Hitting the jackpot programming

This is a somewhat gentler approach to programming than shotgun programming, and I believe that this approach will probably be the one that most programmers will use. This type of programming often occurs when programmers don’t know exactly what they are doing or the nature and reality of the program they are writing, but can make the program work. They are writing programs in a hit-and-miss way, and some times they start modifying the code sparingly without even knowing the cause of a particular error. Once a problem occurs, they use two paths: 1) stop, understand the program, and find out what went wrong. 2) use shotgun programming to start fixing the problem.

Test Driven Development (TDD) is a programmer that can be used to save millions of crashing programmers. So, they have a more NB excuse: As long as my program passes the test, what else do you have to say? Don’t scold me, Test Driven Development is a good thing, it’s mainly used to control the problems caused by crash development.

Cargo-Cult Programming

The term Cargo Cults comes from the indigenous people of certain small islands in the Pacific Ocean during World War II. During the war, the United States used these islands as supply depots in the Pacific. They built their own airstrips on these islands to transport war supplies. The natives on those islands had never seen an airplane before, and when they saw one, they thought it was pretty awesome and could bring all kinds of goods and food to those white people. When World War II ended, the natives built airstrips modeled after them and built towers out of bamboo. And there they were, expecting planes to bring them goods and food.

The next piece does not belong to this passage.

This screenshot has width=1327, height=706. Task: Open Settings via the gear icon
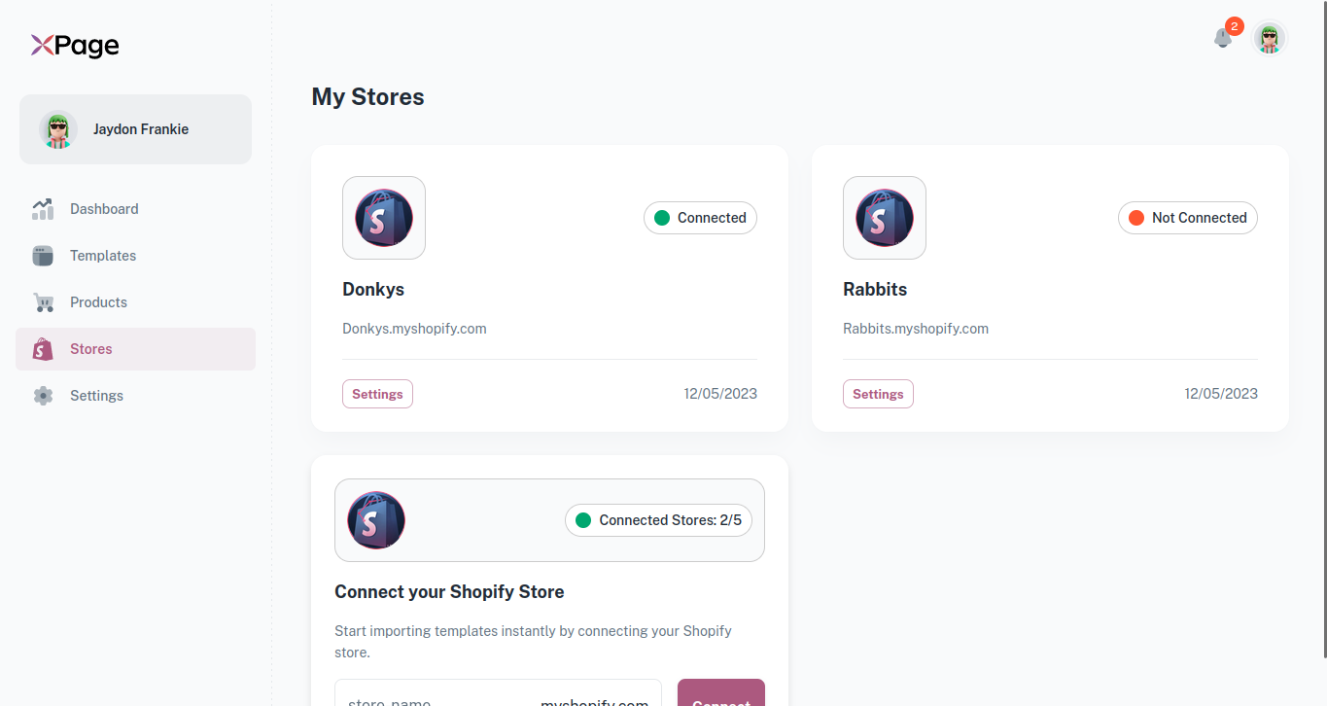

Cargo Cult programming was a very popular programming method, and programmers who used it would learn from other programming masters, although they didn’t know why the masters did it, but they thought it would make the program work. As an example, there were a large number of programmers who used EJBs and Entity Beans excessively in the first year of J2EE.

Programming by Carving a Boat

Carving the boat is a very popular Chinese fable. This style of programming is very common in programmer’s circles. For example, one day you find a null pointer exception, so you go to the place where the null pointer exception was generated and simply put in a judgment:

if (p != NULL)

Yes, a fix like that gets your program working, but you’re not really solving the problem. You’re just noting where the sword fell on the side of your boat, which only hides the problem and ultimately just makes your program behave in a godforsaken way. You should find the reason why the pointer is empty and then fix the problem.

Design Pattern Driven Programming

As the name of this kind of programming says, this style of programming uses a lot of design patterns. In your program, there are design patterns everywhere, and your code is full of Facade, Observer , Strategy, Adapter, etc. etc. So, the business logic that your program has to deal with is so disrupted by these design patterns that it is unreadable, and in the end, it is not clear whether the business requirements start over or the design patterns are important. In short, the actual business requirements of the program logic is confused beyond recognition by the various design patterns.

Detective type programming

When resolving a bug, a detective programmer investigates the cause of the bug. Then, it investigates the cause of the reason that triggered the bug. Then, it will analyze the causality of whether fixing the code will cause other code to fail. Then, he or she uses a text search to find all the code that uses the change and continues to find the higher-level calling code. Finally, the programmer writes down 30 test cases for different scenarios, even if they have nothing to do with the bug, and finally, the programmer has enough confidence and fixes a spelling error precisely.

Meanwhile, one other normal program fixed the other 5 bugs.

Slaughter-style programming

Programmers who use this style have an uncontrollable and extreme urge to refactor their code. They will refactor almost all of the code they handle. Even on the eve of a Release, while fixing a few misspelled bugs, he will modify 10 classes, refactor 20 other classes that are related to those 10 classes, and modify the build script of the code, as well as 5 deployment descriptors.